Sharpened stones and bone tools thought to be the precursors of acupuncture needles have been found by archaeologists and dated as far back as 6,000 BCE. Who knows how old this ancient art really is? Are we really suggesting that our ancestors remained superstitious idiots for millennia, believing in all this “made-up hocus-pocus”? The arrogance of this belief is quite staggering, and to my mind an unfortunate residue of the new scientific age, which is long overdue a hefty rethink, an adjustment in its own self-belief.
Long before our modern obsession with the nature of matter, our eternal, and perhaps ultimately foolish, rainbow-chasing quest for the most fundamental particles of existence, now swamped in a morass of quantum phenomena, our ancestors had a sophisticated understanding of the body as space. Yes, we were flesh and blood and bones and organs and fascia, but we were also dark, empty caves and interlinking conduits.

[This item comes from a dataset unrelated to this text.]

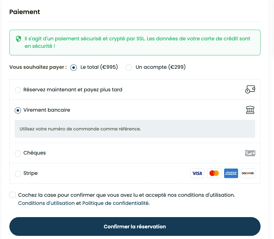Click the bank building icon
This screenshot has width=274, height=239.
coord(250,110)
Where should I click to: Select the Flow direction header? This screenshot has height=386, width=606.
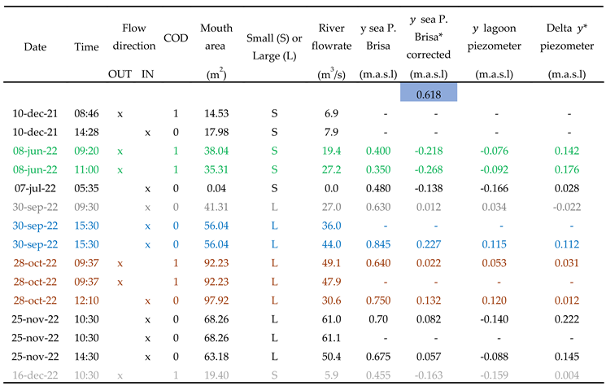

They mapped the spaces in our bodies as a network of streams and rivers. They meditated and came to understand in an experiential way the flow of energy through these channels and spaces. They identified the Dan Tian, the Chong Mai, the microcosmic orbit, and the entire energetic body that we in the post-Enlightenment West have largely forgotten or dismissed as nonsense. We have neglected the importance of space. Without space, we have no structure. Without space, we have no room to breathe. No room to grow. No room to flow.
This poses a problem in terms of acupuncture’s acceptance as a valid and effective treatment. For how can science study empty space? It requires “stuff”. For years they searched for these mysterious meridians in the body. They never found them because they were looking for something. The meridians were there all along, there in the spaces that the scientists rigorously ignored.
Tibetan tantric Buddhism knew of the Central Channel and inner winds. Chan, and later Zen, Buddhism knew the importance of emptying the self, and taught of the fundamental emptiness of all things, being so profoundly interdependent and impermanent. Yogic traditions knew of all-permeating prana, the vital breath of the universe. Daoist alchemists knew that Qi had to be built and circulated through the channels, while the mind and body profoundly rested, to attain its optimum state of health. Such concepts pervade spiritual traditions worldwide, from Christian mysticism to Native American animism.
I’m not trying to claim all these ideas of emptiness are the same thing; they are not. But they are expressions of the universal acknowledgment of the fundamentality of space. Astronomers look through its vastness to focus on stars and galaxies. Perhaps we should pay more attention the space itself? To the space within us, as well as without.
Perhaps we should learn to trust our own inner inquiry, instead of relying solely on the external observations of scientific method. To be quiet and still and pay attention to our own inner natures, instead of always looking out at a world whose appearance relies upon the filters of our senses and the presence of our minds.